So let me get this right, what's happening is this:

o the remote site is connecting to qmail-smtpd

o qmail-smtpd is in turn invoking your replacement qmail-queue program
  called Qmail-Scanner

o Qmail-Scanner is in turn invoking the real qmail-queue.


Your problem arises when Qmail-Scanner (more correctly the scanner it
invokes I guess) takes a long time to process the data. In fact longer
than the SMTP timeout of the remote site. Then here's what happens:

o the remote site times out and closes the socket thinking the email
  delivery has failed

o meanwhile Qmail-Scanner et al are happily processing the email
  totally oblivious to the lost connection.

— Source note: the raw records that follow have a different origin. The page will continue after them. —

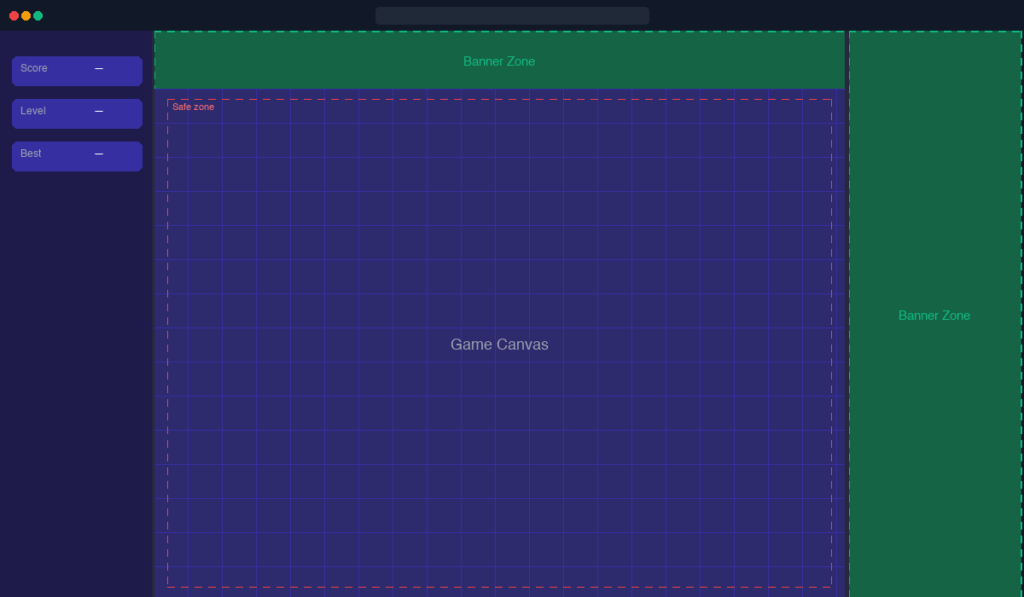
Task: Click the Score label text
Action: 34,68
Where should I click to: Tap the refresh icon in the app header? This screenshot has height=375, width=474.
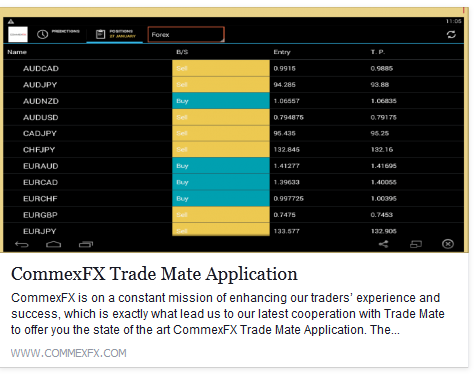451,34
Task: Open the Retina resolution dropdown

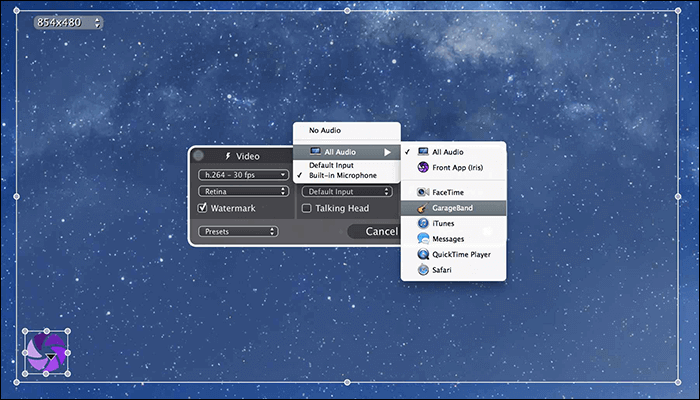Action: click(x=243, y=190)
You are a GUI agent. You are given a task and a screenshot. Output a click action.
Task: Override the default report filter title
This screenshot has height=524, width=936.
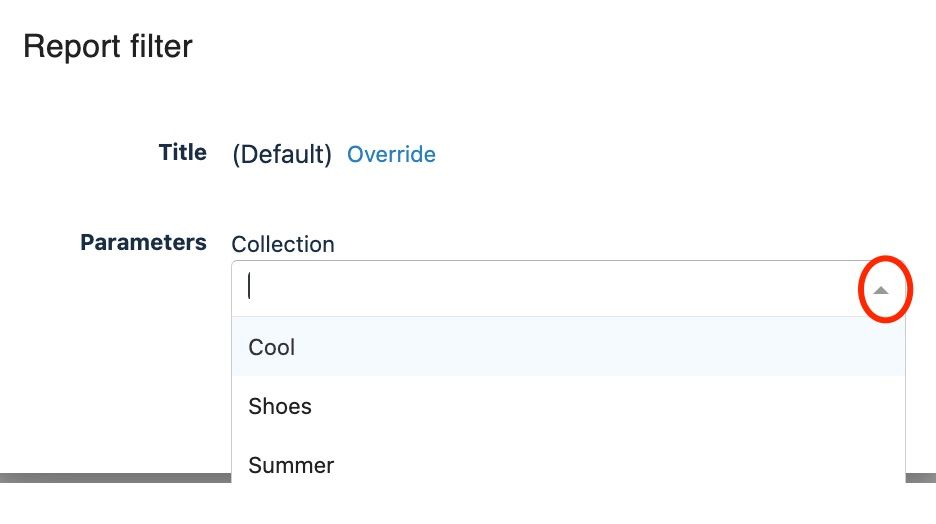click(391, 155)
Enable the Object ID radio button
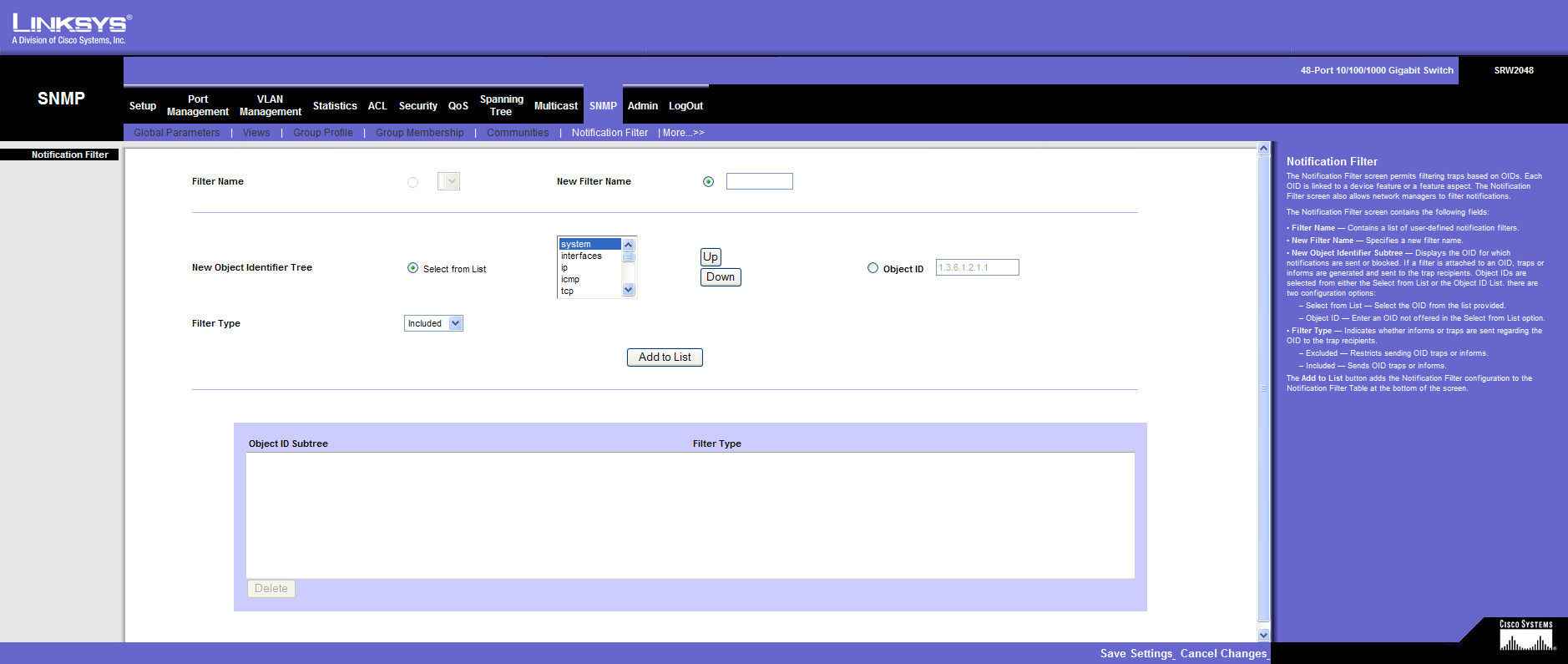The width and height of the screenshot is (1568, 664). [873, 268]
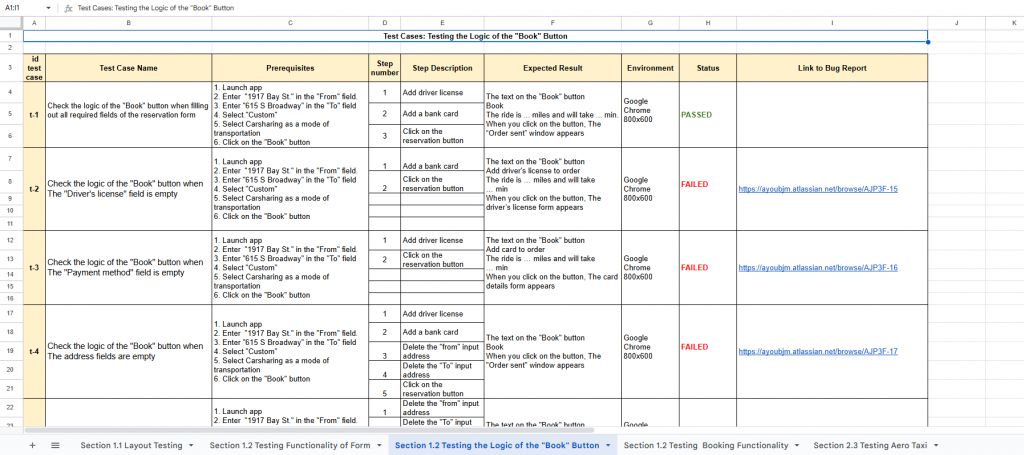Switch to Section 1.1 Layout Testing tab

click(131, 445)
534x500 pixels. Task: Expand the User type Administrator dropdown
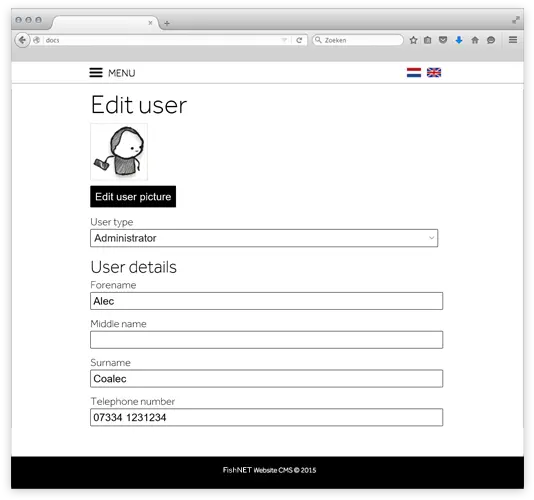[264, 238]
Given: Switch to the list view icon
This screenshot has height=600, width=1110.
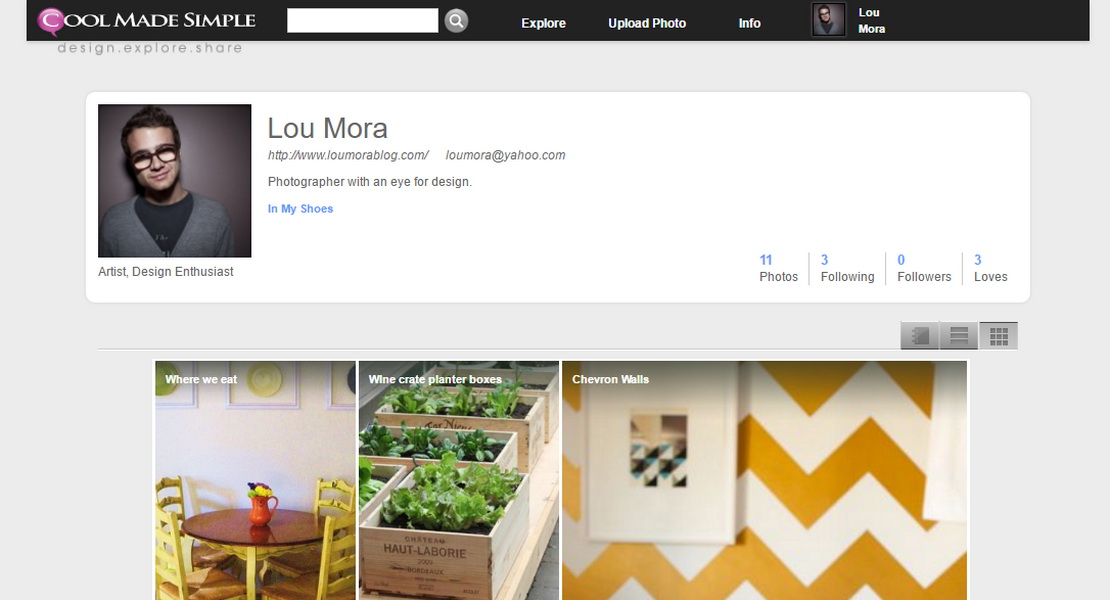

Eventually the scan
  completes and the mail is injected into the local queue with
  qmail-queue.


The key is that Qmail-Scanner doesn't know that the socket has been
closed and that qmail-smtpd has exited.


My suggestion is that you take a two-pronged approach.

First off, introduce a timeout in Qmail-Scanner and exit accordingly
(exit(52) according to the qmail-queue man page).

Second off, I'd determine the process id of the parent with getppid()
and at the point at which the scan is complete - but just prior to
completing the qmail-queue - I'd use kill(parent, 0) to determine that
qmail-smtpd is still around.

All you are really doing is reducing the window of risk to a very
small - but non-zero - size. But non-zero is ok as SMTP is idempotent.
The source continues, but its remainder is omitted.